Now I don't argue at all that dropping out of a loop with return out of a
small method is preferable though.

------
chrisbennet
I think "break" and "continue" have their place. The code he used is a bit of
a straw man IMO:

 _while (someCondition) {

    
    
       if (someOtherCondition) {
    
           doSomeLogic();
    
           continue;  //jump to the top of the loop
       }
    
       doSomeOtherLogic();
    
       break; //exit the loop
    

}_

Compare this to how I use "break" and "continue"

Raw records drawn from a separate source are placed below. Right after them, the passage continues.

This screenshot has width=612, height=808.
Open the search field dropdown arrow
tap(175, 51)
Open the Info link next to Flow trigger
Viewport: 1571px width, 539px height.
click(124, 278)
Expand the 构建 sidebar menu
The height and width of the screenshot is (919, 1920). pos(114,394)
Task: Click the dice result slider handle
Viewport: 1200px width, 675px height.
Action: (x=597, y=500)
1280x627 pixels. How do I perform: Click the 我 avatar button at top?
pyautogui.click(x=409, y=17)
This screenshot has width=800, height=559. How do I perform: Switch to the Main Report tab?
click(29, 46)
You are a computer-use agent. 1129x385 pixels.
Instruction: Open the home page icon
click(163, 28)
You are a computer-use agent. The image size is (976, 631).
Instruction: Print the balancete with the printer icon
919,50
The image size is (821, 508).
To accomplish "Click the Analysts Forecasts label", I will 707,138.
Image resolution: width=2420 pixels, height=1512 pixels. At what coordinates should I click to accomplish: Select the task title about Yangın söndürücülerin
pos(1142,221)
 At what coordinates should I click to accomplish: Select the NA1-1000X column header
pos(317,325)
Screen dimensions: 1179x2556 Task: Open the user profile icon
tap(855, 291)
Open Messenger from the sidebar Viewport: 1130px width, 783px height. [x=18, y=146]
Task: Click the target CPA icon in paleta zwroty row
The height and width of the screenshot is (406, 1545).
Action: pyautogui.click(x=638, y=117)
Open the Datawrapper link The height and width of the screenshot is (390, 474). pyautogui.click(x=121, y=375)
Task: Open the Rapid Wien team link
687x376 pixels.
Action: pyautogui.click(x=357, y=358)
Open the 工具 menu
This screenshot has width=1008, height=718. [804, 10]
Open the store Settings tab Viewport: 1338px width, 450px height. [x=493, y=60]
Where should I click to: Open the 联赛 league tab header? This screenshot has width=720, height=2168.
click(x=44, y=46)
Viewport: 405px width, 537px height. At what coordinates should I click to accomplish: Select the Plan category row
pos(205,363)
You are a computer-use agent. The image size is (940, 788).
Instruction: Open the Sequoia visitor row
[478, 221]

 _for (int j = 0; j < nSomethings; j++) {

    
    
        int nDroidsLeftInQ = GetNDroidsInQueue();
        if (nDroidsLeftInQ == 0)
            break; // blow this clambake, we're done
    
        Droid droid = GetDroidFromQueue();
    
        // Skip droids that aren't even close
        bool theseArentTheDroidsWereLookingFor = (DroidFitnessTest(droid) == -1);
        if (theseArentTheDroidsWereLookingFor )
          continue;
    
        // 30 more lines code where the work actually gets done
    
        doSomeLogic1();
        doSomeLogic2();
        ...
    

}_

------
elviejo
Dijkstra said it before: "Go To Statement Considered Harmful"[1] And Break and
Continue are just forms of GoTo.

[1]
[http://www.u.arizona.edu/~rubinson/copyright_violations/Go_T...](http://www.u.arizona.edu/~rubinson/copyright_violations/Go_To_Considered_Harmful.html)